Text section:
Southport (UK Parliament constituency)


Southport is a constituency in Merseyside which has been represented in the House of Commons of the UK Parliament since 2017 by Damien Moore of the Conservative Party.

Boundaries

1885–1918: The Borough of Southport, the Sessional Division of Southport, and the parishes of Blundell, Great and Little Crosby, Ince, and Thornton.
1918–1983: The County Borough of Southport.
1983–present: The Metropolitan Borough of Sefton wards of Ainsdale, Birkdale, Cambridge, Dukes, Kew, Meols, and Norwood.
The constituency covers the whole town of Southport and the localities of Ainsdale, Birkdale, Blowick, Churchtown, Crossens, Highpark, Hillside, Kew, Marshside, Meols Cop, and Woodvale. It is bordered to the north by South Ribble, to the east by West Lancashire, and to the south by Sefton Central.

History

Prominent members

In the 19th century a notable representative was George Nathaniel Curzon, future Viceroy of India.
In the 20th century, outside politics, Edward Marshall Hall was a notable trial barrister and Sir John Fowler Leece Brunner was the son of the leading industrialist Sir John Tomlinson Brunner.
As a frontbencher, long-serving representative Robert Hudson was recognised at the time of World War II as a competent Minister of Agriculture and Fisheries in charge of that department, and was made, to give him a peerage, a viscount.

Political history

The constituency has been a Liberal or Conservative seat throughout its history, and marginal for much of this, enabling it to change hands 11 times between the parties since it was created in 1885, having had nine Conservative MPs and eight Liberal or Liberal Democrat MPs in its history.
During the nadir of the Liberal Party the constituency became a safe Conservative seat, with absolute majorities from 1931 until 1970 inclusive.
Former Deputy Prime Minister John Prescott ran for Labour for the seat in 1966 and came in second place.

Data:
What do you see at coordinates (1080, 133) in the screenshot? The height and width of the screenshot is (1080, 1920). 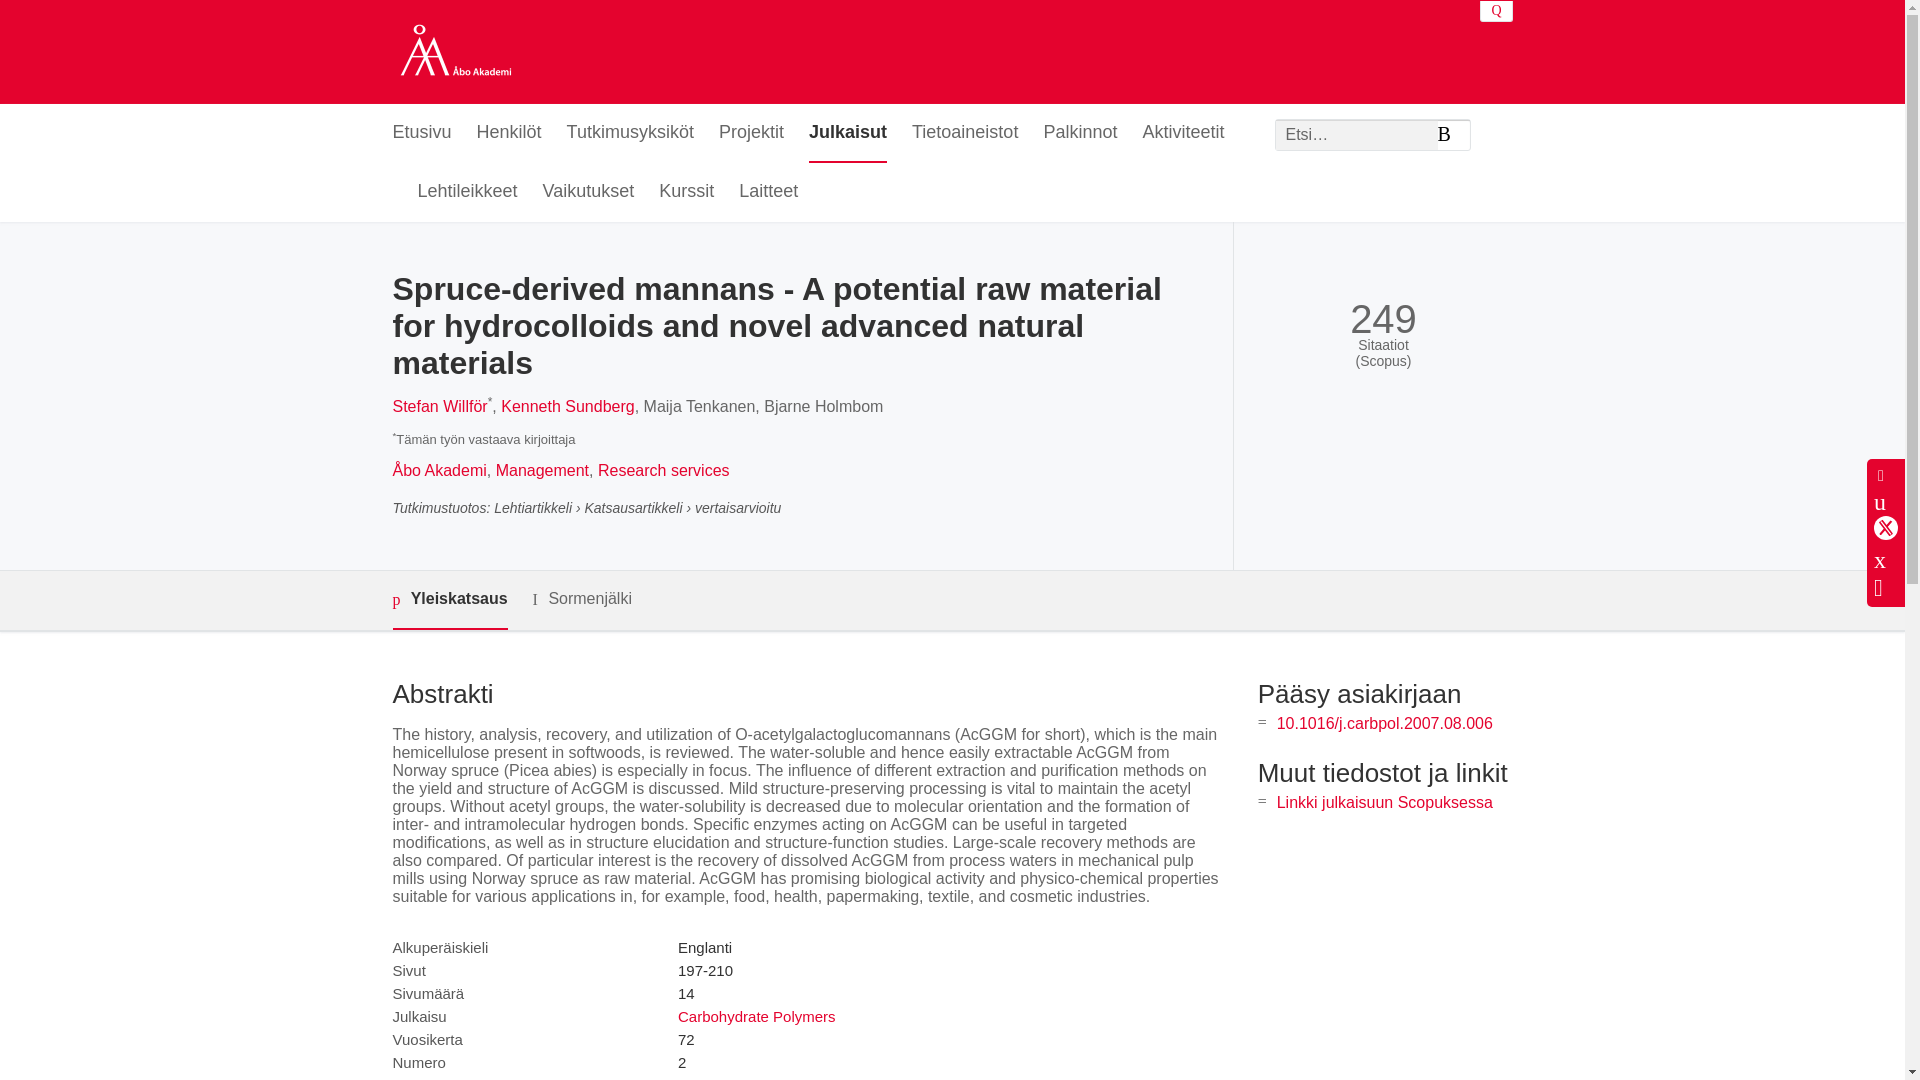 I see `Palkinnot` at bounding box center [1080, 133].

Goal:
Summarize the Southport constituency article in two sentences. The listing has no connection to the Southport constituency article.

Completed task:
Southport is a Merseyside constituency in the House of Commons, represented since 2017 by Damien Moore of the Conservative Party, and since 1983 it has been made up of the Sefton wards of Ainsdale, Birkdale, Cambridge, Dukes, Kew, Meols, and Norwood. Since its creation in 1885 it has always been a Liberal or Conservative seat, changing hands 11 times between the parties, and it was a safe Conservative seat with absolute majorities from 1931 until 1970.